The Earth, or Mother Nature, if you wish, has shown itself to be remarkably resilient, having undergone several drastic climate changes over the eons, and still survives and flourishes as we know it today. As drastic as the current climate change situation appears to us as humans, the Earth will likely survive this one as well. The big question is, will the human race survive along with it?
Changes in climate have caused the extinction of a number of species on this planet, whether the climate was changed by natural forces, or some external event such as an asteroid collision. It is quite possible the human race may itself become extinct over the next few thousand years as well.
More people, living longer and longer, eating more food, and consuming more natural resources, are already taxing the environment, and there is no reason to believe the trend won’t continue for quite some time. How will humans adapt to a world with fewer natural resources, or will the species pass away into extinction? Or will a new species of human emerge from the rubble, such as our species did from our ancestors’ world?

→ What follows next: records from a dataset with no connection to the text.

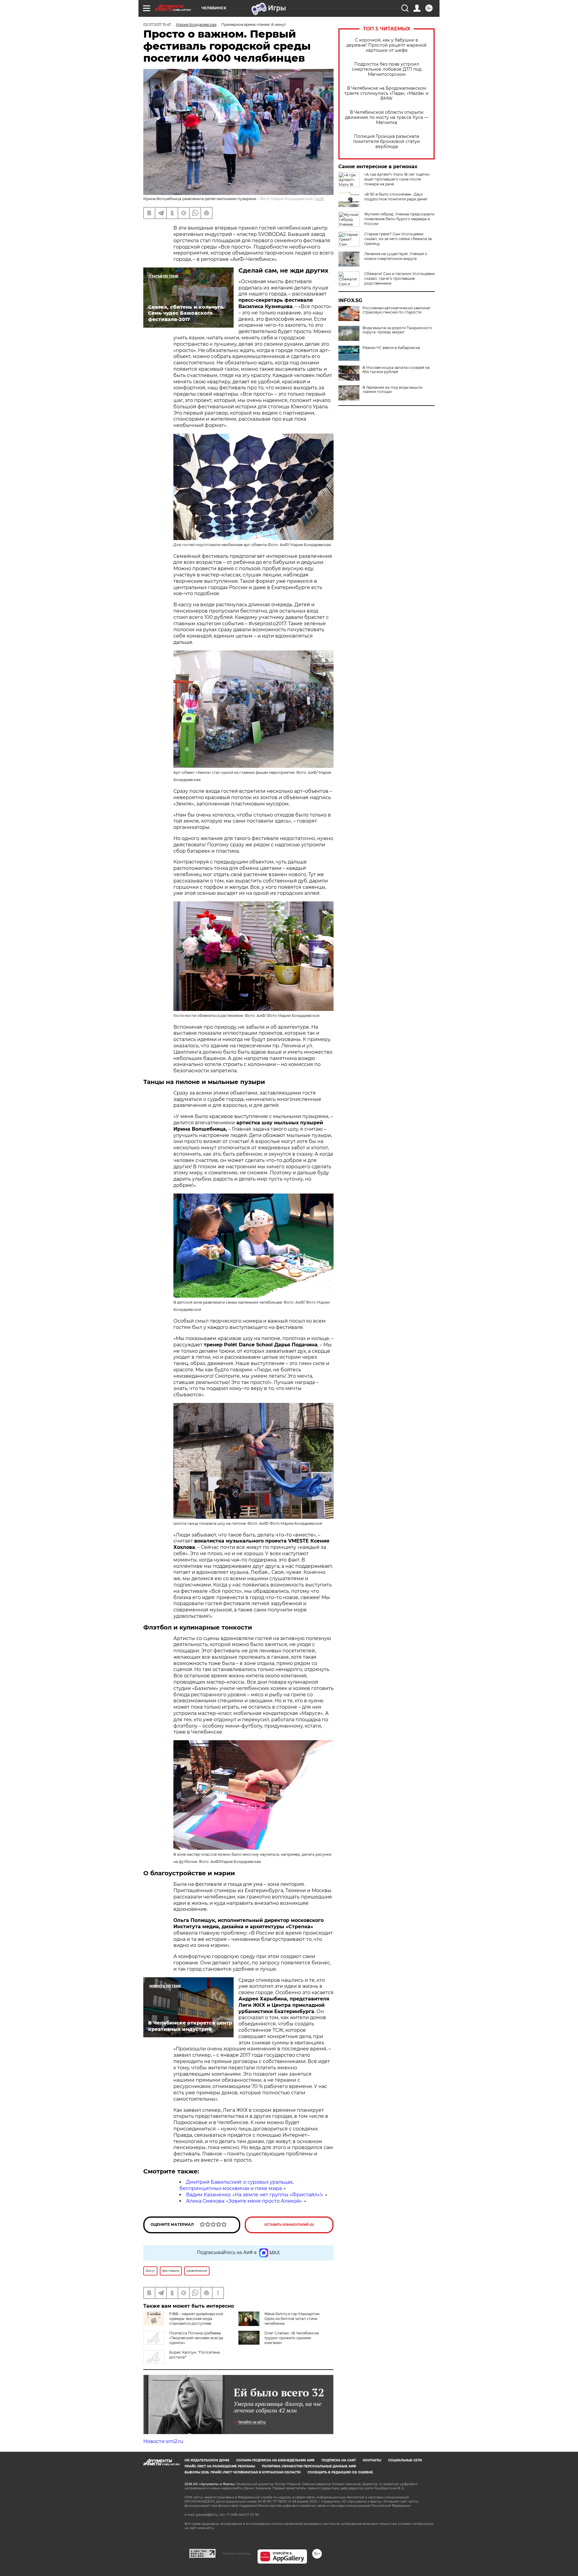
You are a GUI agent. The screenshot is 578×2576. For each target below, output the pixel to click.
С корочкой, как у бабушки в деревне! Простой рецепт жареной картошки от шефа (386, 45)
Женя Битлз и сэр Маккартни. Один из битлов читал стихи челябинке (292, 2319)
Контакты (372, 2460)
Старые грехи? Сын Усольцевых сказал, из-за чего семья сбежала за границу (398, 239)
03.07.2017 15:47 (157, 24)
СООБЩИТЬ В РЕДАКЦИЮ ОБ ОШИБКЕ (340, 2472)
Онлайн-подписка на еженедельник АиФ (275, 2460)
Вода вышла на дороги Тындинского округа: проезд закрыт (397, 330)
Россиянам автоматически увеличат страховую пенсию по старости (396, 310)
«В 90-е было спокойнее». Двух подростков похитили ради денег (396, 196)
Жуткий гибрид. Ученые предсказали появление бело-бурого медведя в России (399, 219)
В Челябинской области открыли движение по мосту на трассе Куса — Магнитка (386, 117)
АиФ (319, 198)
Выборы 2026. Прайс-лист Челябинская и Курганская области (242, 2472)
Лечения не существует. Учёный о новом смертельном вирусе (395, 256)
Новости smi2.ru (163, 2441)
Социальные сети (405, 2460)
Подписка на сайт (339, 2460)
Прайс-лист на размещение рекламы (220, 2466)
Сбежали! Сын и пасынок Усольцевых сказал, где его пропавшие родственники (399, 278)
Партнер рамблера (236, 2553)
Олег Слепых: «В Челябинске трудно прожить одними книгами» (291, 2338)
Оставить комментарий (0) (289, 2225)
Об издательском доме (207, 2460)
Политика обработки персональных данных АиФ (309, 2466)
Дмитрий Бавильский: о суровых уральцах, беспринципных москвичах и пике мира (236, 2185)
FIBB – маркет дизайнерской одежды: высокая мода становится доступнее (196, 2319)
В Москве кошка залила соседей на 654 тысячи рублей (396, 370)
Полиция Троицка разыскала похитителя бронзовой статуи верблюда (386, 141)
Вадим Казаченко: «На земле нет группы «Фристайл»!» (254, 2195)
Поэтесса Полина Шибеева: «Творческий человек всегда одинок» (196, 2338)
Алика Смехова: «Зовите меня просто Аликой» (244, 2201)
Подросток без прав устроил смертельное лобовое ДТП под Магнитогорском (386, 69)
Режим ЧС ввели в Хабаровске (391, 348)
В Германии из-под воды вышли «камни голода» (392, 389)
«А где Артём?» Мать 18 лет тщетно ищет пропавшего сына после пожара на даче (397, 179)
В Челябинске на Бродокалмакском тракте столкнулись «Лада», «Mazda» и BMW (386, 93)
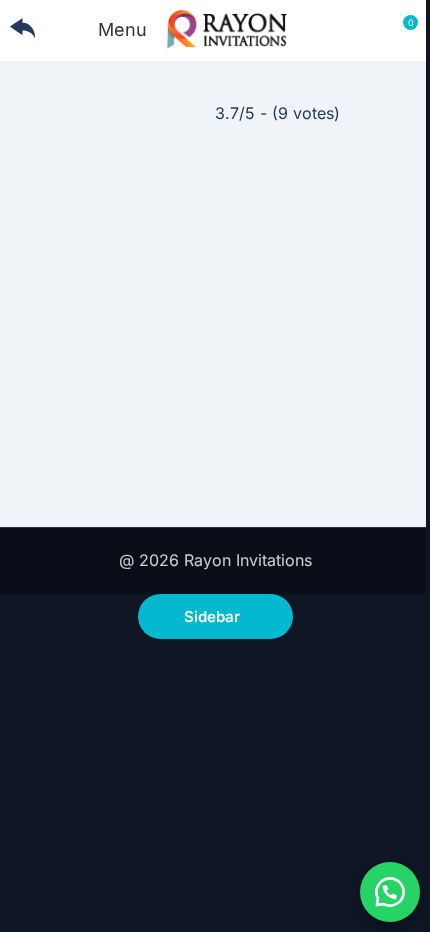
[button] (390, 892)
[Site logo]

Will that species be an advanced version of us, or will the evolutionary tree drop back a branch, with those better equipped to adapt to a harsh environment winning out over the intellectual elites in a survival-of-the fittest game?
None of us will ever know the answer. We will most likely be long gone and forgotten by the time the Earth reaches this tipping point. And that is assuming the world survives nuclear weapons and asteroid collisions.
Will it be flying cars, floating cites, and enlarged brain capacity, taking a step back to cave-dwelling hunters and gatherers, or some other species ruling the planet, with humans being replaced like the dinosaurs?
Impossible to say. But it might not be at all as we imagine.
Bryan says
Any cataclysm devastating enough to eliminate humans would be likely to eliminate all life on earth. There are no animals lower down the tree more adept at living in harsh environments. We live in space for goodness sake.
KXB says
Think about apocalyptic endemic flu. Some mammals can survive. all insects will survive. Not to mention plants.